[SUPPLIED DATA — start]

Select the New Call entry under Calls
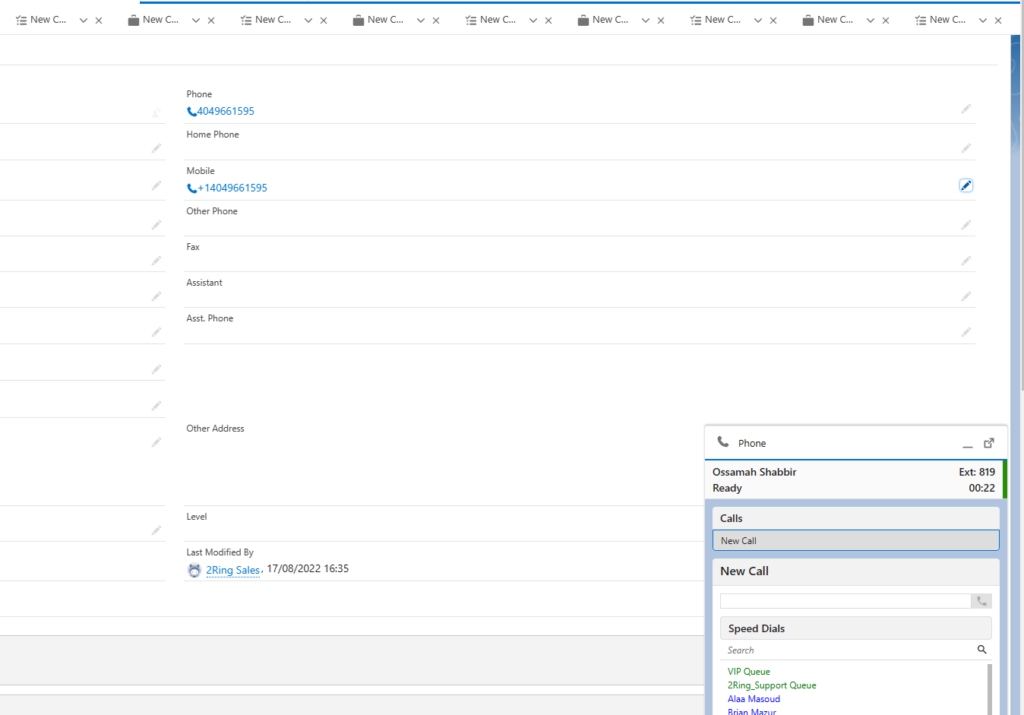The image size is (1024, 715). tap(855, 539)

[SUPPLIED DATA — finish]
[SUPPLIED DATA — start]

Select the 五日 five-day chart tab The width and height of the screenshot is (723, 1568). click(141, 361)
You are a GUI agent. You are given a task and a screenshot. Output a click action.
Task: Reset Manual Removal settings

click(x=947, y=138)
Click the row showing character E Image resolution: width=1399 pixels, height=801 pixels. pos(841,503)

[SUPPLIED DATA — finish]

* _PROBLEM TO SOLVE_
Working through the listing above, count every line that holds "width" and answer with the count alone.

* _RESPONSE_
2